John Marshall Metropolitan High School is a West Side institution.

One of the city’s oldest public high schools — once heavily Jewish and for decades home to a nearly all-Black student body — it boasts fiercely proud alumni and a reputation for powerhouse athletics.

It’s named for the fourth chief justice of the United States Supreme Court, widely regarded as the most influential leader of the nation’s highest court, honored with his face on postage stamps and his name on law schools in Chicago and elsewhere.

Marshall also was a slaveholder his entire adult life, with at least 200 Black slaves on his Virginia plantations.

That part of Marshall’s history didn’t keep an all-white Chicago Board of Education from naming the school on West Adams Street in East Garfield Park for him when it opened 125 years ago.

“That’s our heritage,” says Anyiah Jackson-Williams, Marshall’s valedictorian from the class of 2020. “I’m African American. It really was a shocker to me. He’s one of the people that was a slave owner.”

Across the city, at least 30 public schools are named for people who owned or traded enslaved Black or indigenous people, according to a Chicago Sun-Times review of every public school name in Chicago.

Some, like Marshall, were Southern plantation owners, among them Presidents George Washington and James Madison.

Others, perhaps surprisingly to some, were Northerners — like John Hancock, William Penn and Alexander Hamilton.

They span the city.

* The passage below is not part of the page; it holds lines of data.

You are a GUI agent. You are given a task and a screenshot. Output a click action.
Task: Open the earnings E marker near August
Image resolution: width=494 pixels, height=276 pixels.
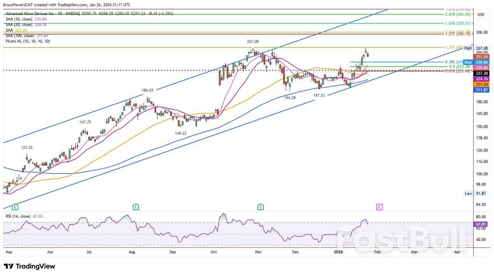click(136, 207)
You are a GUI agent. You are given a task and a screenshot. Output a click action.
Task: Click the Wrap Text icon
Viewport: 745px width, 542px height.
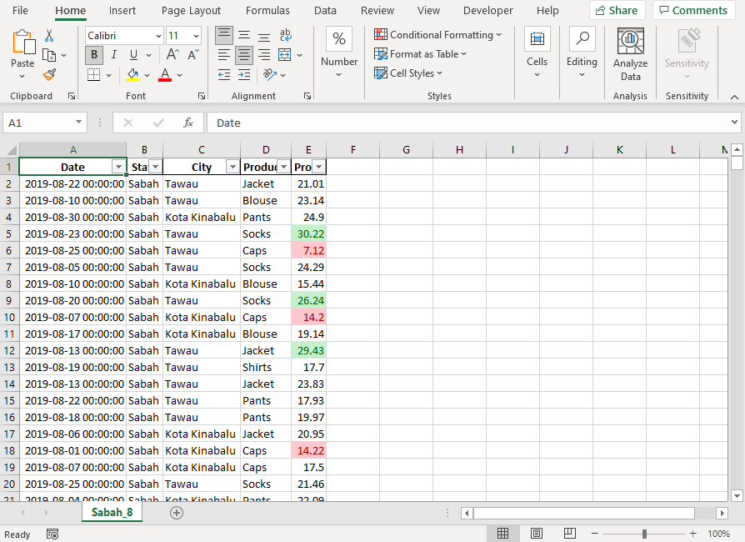tap(285, 35)
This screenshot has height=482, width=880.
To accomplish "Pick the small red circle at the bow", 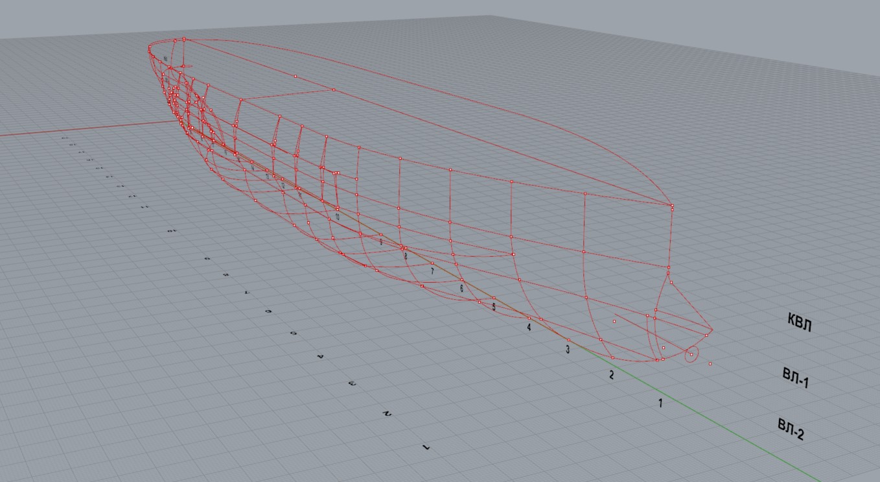I will (x=691, y=355).
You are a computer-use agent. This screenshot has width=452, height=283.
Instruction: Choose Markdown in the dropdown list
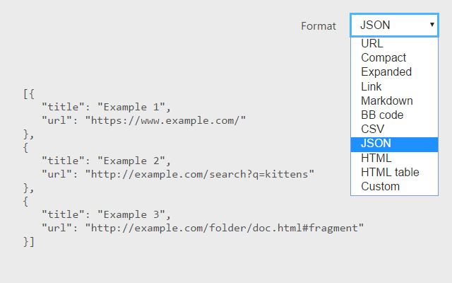click(387, 100)
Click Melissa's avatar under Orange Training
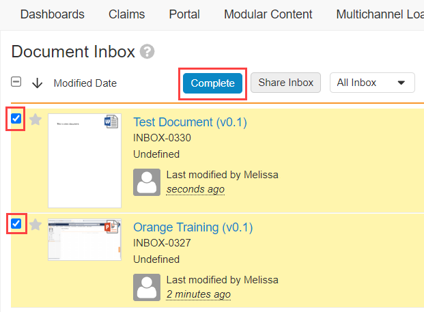This screenshot has width=424, height=312. pos(147,287)
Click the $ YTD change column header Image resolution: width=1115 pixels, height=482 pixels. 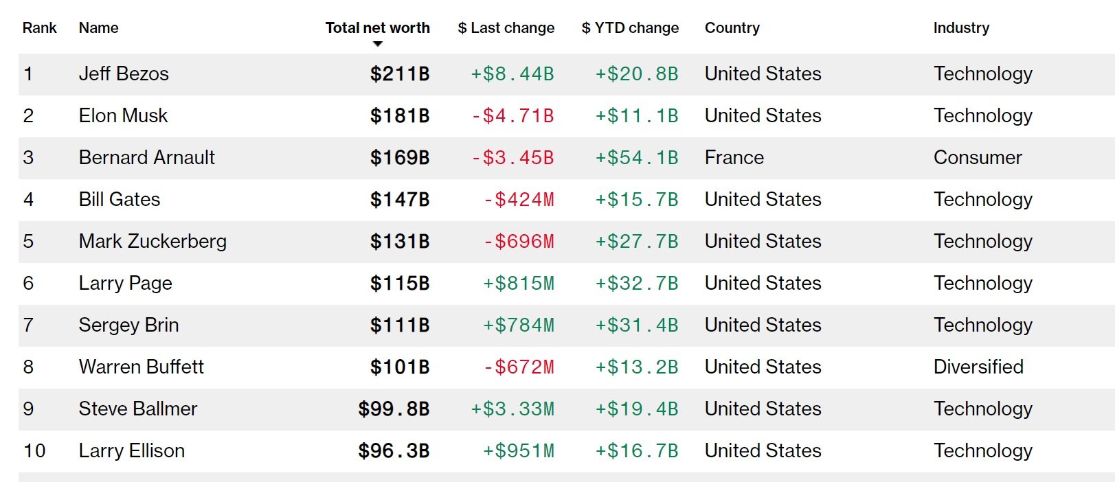[x=630, y=28]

One South Side elementary school in Washington Heights that’s named for Washington’s plantation — where hundreds toiled in bondage — today has a student population that’s 98.7% Black.

Chicago Public Schools officials say they weren’t aware of how many schools remain named for slaveholders until shown the Sun-Times’ findings.

They also say they didn’t realize before being asked about those findings regarding the nation’s third-largest public school system, in which nine of 10 children identify as Black, Brown or indigenous, that schools named for white people outnumber those named for African Americans by a ratio of four-to-one, Latinos by nine-to-one and indigenous people by more than 120-to-1.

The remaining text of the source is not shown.